Die Erkenntnisse der Genomforscher können auch auf andere Weise genutzt werden: So lässt sich vielleicht bald besser abschätzen, ob und in welcher Dosierung ein Medikament bei einem Patienten wirkt. Denn nicht alle Medikamente wirken bei allen Patienten gleich - zum Beispiel führt bei einigen Patienten schon die Standard-Dosierung eines gängigen Medikamentes zu schweren Komplikationen. Das Spektrum der Nebenwirkungen kann von Übelkeit über allergische Reaktionen bis hin zu Herzleistungsschwäche und erhöhtem Krebsrisiko reichen. Der Grund für solche Nebenwirkungen sind genetische Variationen in den Eiweißen eines jeden Patienten, zum Beispiel in den Eiweißen, die für den Abbau von Medikamenten zuständig sind. Manche dieser Eiweiße sind so verändert, dass sie Medikamente nicht oder nur sehr langsam aus dem Körper entfernen.
Bei manchen Patienten werden mit einem bestimmten Medikament gute Heilungserfolge erzielt, während es bei  anderen Menschen möglicherweise überhaupt nicht wirkt. Durch die Genomforschung öffnet sich die Möglichkeit, solche Patienten schon vorab zu identifizieren. Dann könnten die Ärzte rechtzeitig eine andere Therapie einleiten.

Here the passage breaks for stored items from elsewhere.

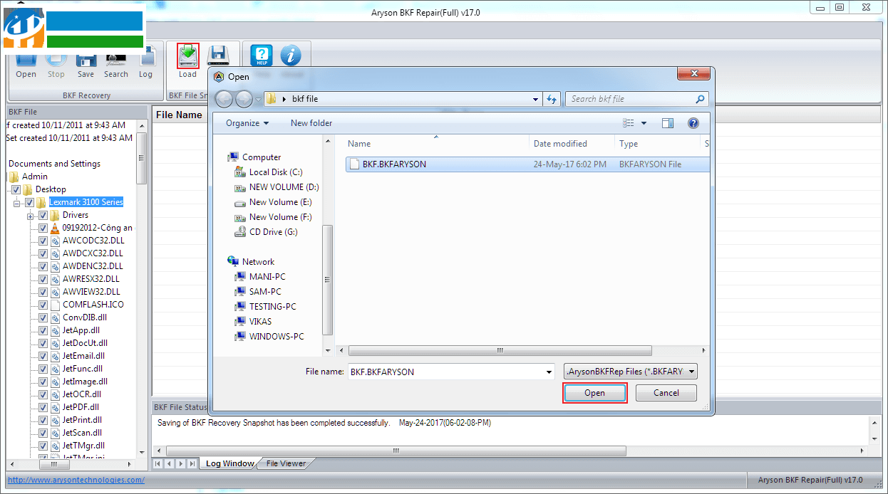The image size is (888, 494).
Task: Click the Log icon in BKF Recovery toolbar
Action: [146, 60]
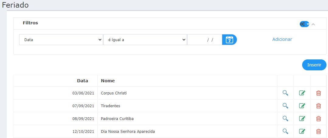Edit the Tiradentes entry
This screenshot has width=328, height=138.
(302, 106)
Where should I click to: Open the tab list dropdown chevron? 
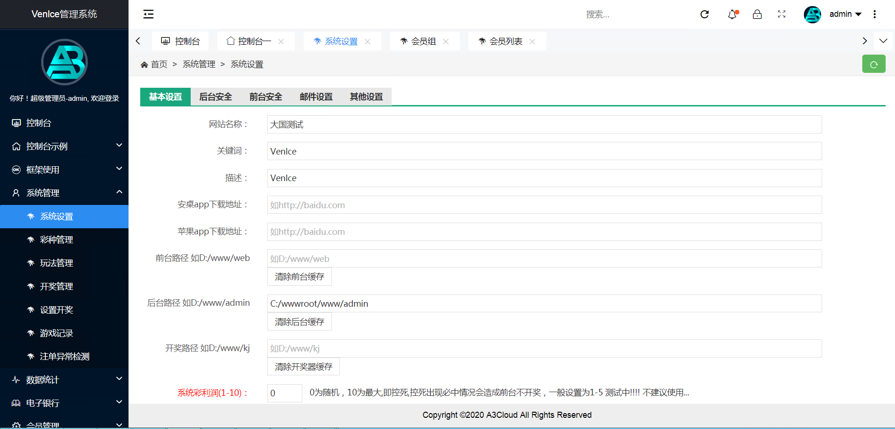883,41
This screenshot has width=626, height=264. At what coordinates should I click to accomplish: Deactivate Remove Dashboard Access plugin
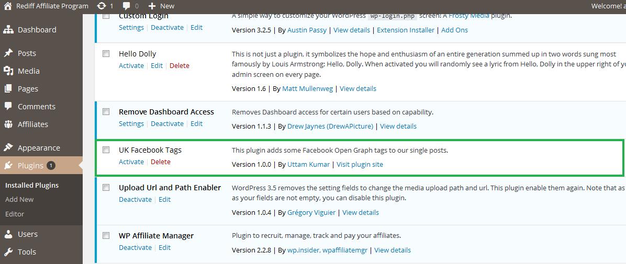tap(167, 123)
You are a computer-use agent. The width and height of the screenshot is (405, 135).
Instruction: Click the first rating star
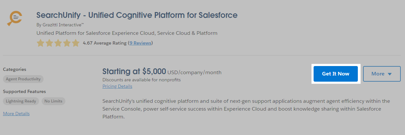(x=40, y=43)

Am Beispiel von Brustkrebs kann dies bedeuten, dass der Tumor jeder einzelnen Patientin auf relevante Mutationen untersucht wird. Gezielt kann dann medikamentös an jenen Stellen eingegriffen werden, die ursächlich für diesen Krebs verantwortlich sind, um eine Heilung zu erreichen. Aufgrund der entscheidenden Erkenntnisfortschritte wird dies teilweise schon heute umgesetzt. Die individualisierte Medizin erfordert oftmals zwar einen höheren Diagnoseaufwand, doch bietet sie zugleich größere Heilungschancen und geringere Nebenwirkungen. Das Weglassen unnötiger Therapien kann zudem nicht nur die Lebensqualität der Patientinnen und Patienten steigern, sondern zugleich auch helfen, Behandlungs- und Folgekosten einzusparen.